J’ai essayé de la façon la plus honnête de porter son œuvre d’une langue à une autre et non pas d’être sa voix. Nous étions un petit groupe d’amis extrêmement unis, entre nous la parole était en permanente circulation. Il y avait une forme d’harmonie. Nous étions en écho….

FB

Il y a dans votre région du monde une relation entre poésie et politique que l’on ne retrouve pas ici.

ES

Ma conviction est que la poésie est la forme supérieure de la politique. La poésie qui compte  va au fondement de l’humain. Je le constate de plus en plus, la très grande poésie est l’art d’opérer une contraction du temps, c’est ça qui rend le poète visionnaire, il n’a pas le don de prophétie, mais l’avenir est déjà là dans son présent . Quel politicien ne rêverait pas d’avoir ce don. Ici en France, un homme comme de Gaulle avait cette dimension.Les grands poètes sont toujours dans l’essence des choses.J’ai la plus grande admiration pour un poète comme René Char qui a été simultanément dans la réalité et dans la résistance et dans l’immensité de sa poésie. Jean Pierre Vernant et Jérome Lindon qui ont été des amis, avaient cette hauteur de vue. Ce qui très étrange ,c’est que la France a eu au siècle dernier de très grands poètes, des poètes exceptionnels comme Aragon, Apollinaire, René Char, Pierre-Jean Jouve et tout d’un coup la notion de plaisir est bannie. Il y a une sorte de mutation. La poésie ne chante plus, on entre dans le champ expérimental, dans une expression prépondérante du mental. Le plaisir  devient  une tare. Alors que par ailleurs , je ne m’imaginais pas l’ampleur de la diffusion de Darwich en France. Quand il faisait ici un récital il y avait foule et pas seulement des arabes ou des gens proches de cette culture. Il faut aussi savoir qu’ici la collection poésie de Gallimard est d’un volume plus important que la série noire. Les poètes ont une responsabilité vis-à-vis du public. Dans la poésie arabe contemporaine on trouve aussi un courant expérimental, hors du plaisir et en retrait du public. Ce n’est pas que le public ne les suit pas. C’est qu’il ne les entend pas. Ce n’est pas la modernité qui est en cause, Darwich a constamment renouvelé les formes de sa poésie. Mallarmé soit disant hermétique était entendu.Certaines traductions de Darwich ont voulu assujétir sa poésie à sa cause, c’était un enfermement. Certains s’imaginent que nous pensons à chaque instant à la Palestine et au conflit avec Israël , bien sûr que non. Il y a là une assignation à résidence. Nous sommes des gens comme les autres, nous aimons rire . Nous ne sommes toujours dans une tragédie abstraite Nous sommes vivants.

FB

Michel Butel est aussi un de vos amis?

ES

Oui et tout le monde regrette cette expression unique qu’a été l’Autre Journal.

FB

Et Daniel Timsit*?

ES

C’était aussi un très cher ami, nous le regrettons beaucoup.

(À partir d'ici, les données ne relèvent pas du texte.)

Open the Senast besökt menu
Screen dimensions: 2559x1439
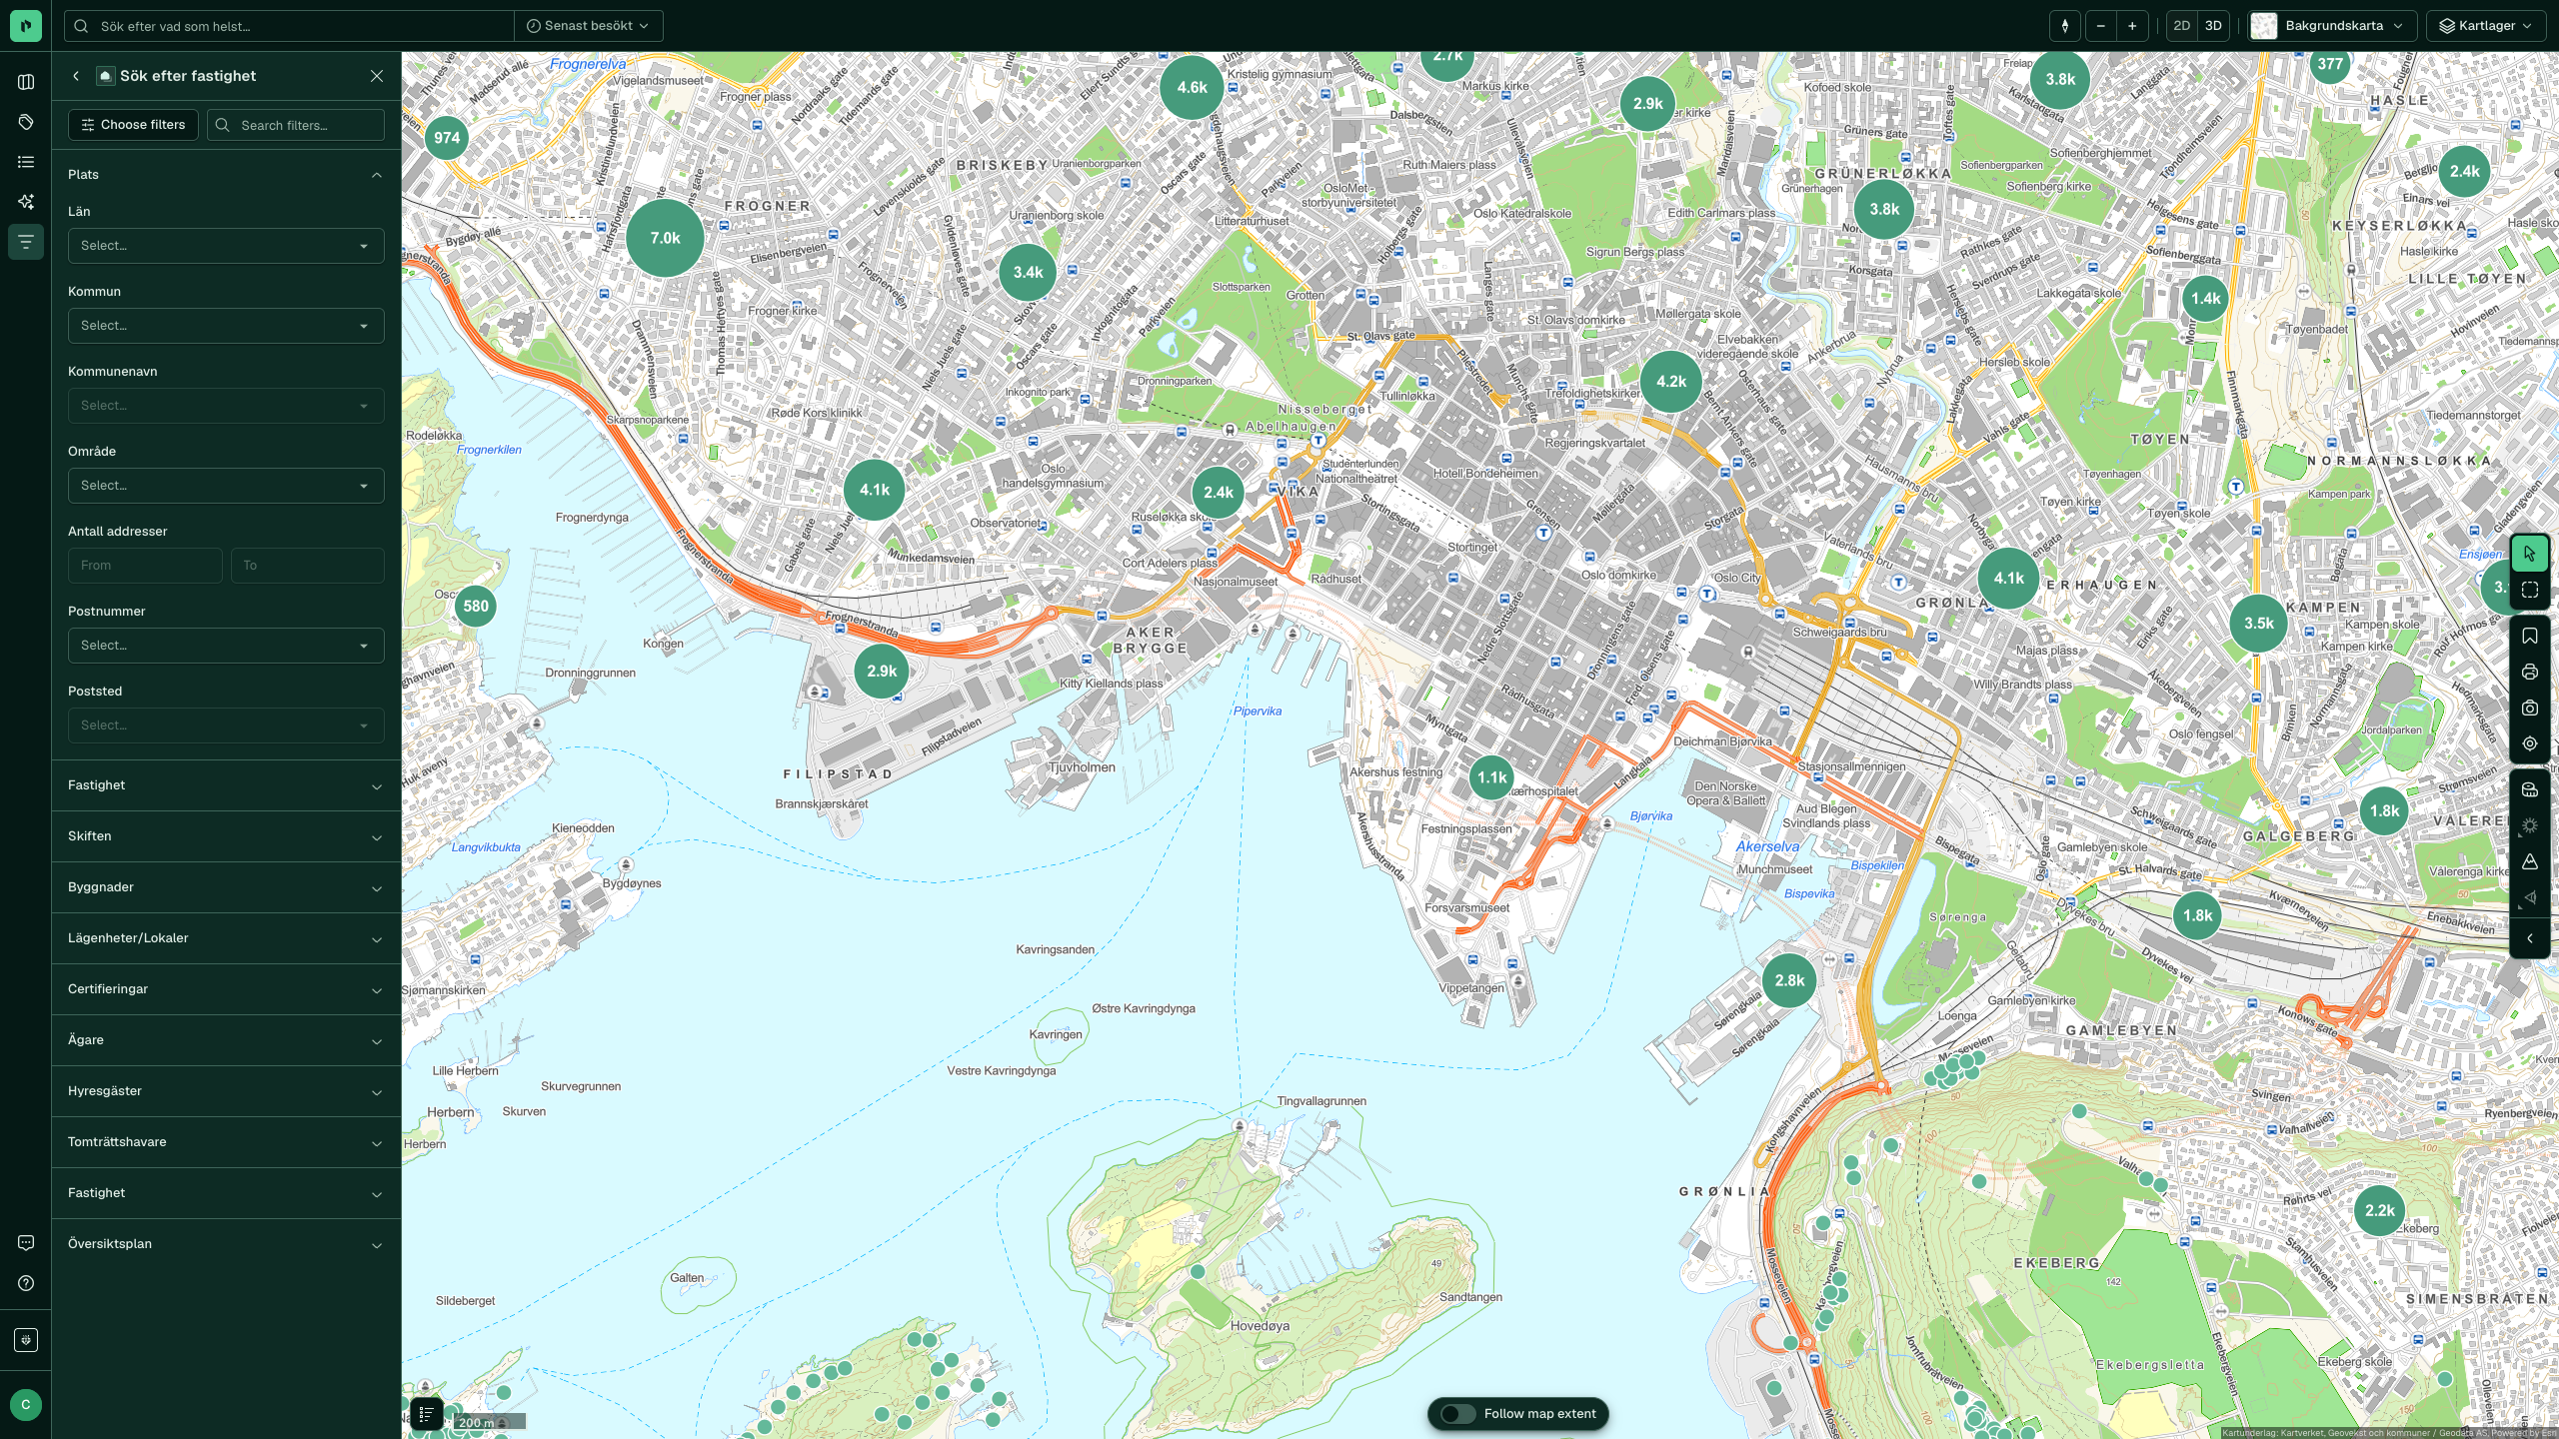[588, 26]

* Né en 1928 à Alger et mort en 2002 à Paris, Daniel Timsit, médecin s’est engagé très jeune dans le combat pour l’Algérie indépendante. Arrêté en octobre 1956, jugé en mars 1957, il est détenu en Algérie puis transféré en France en janvier 1960. Libéré en mai 1962, il rentre à Alger en juillet 1962. Ses carnets de prison ont été publiés en 2002. Récits de la longue patience, Flammarion/Bouchène.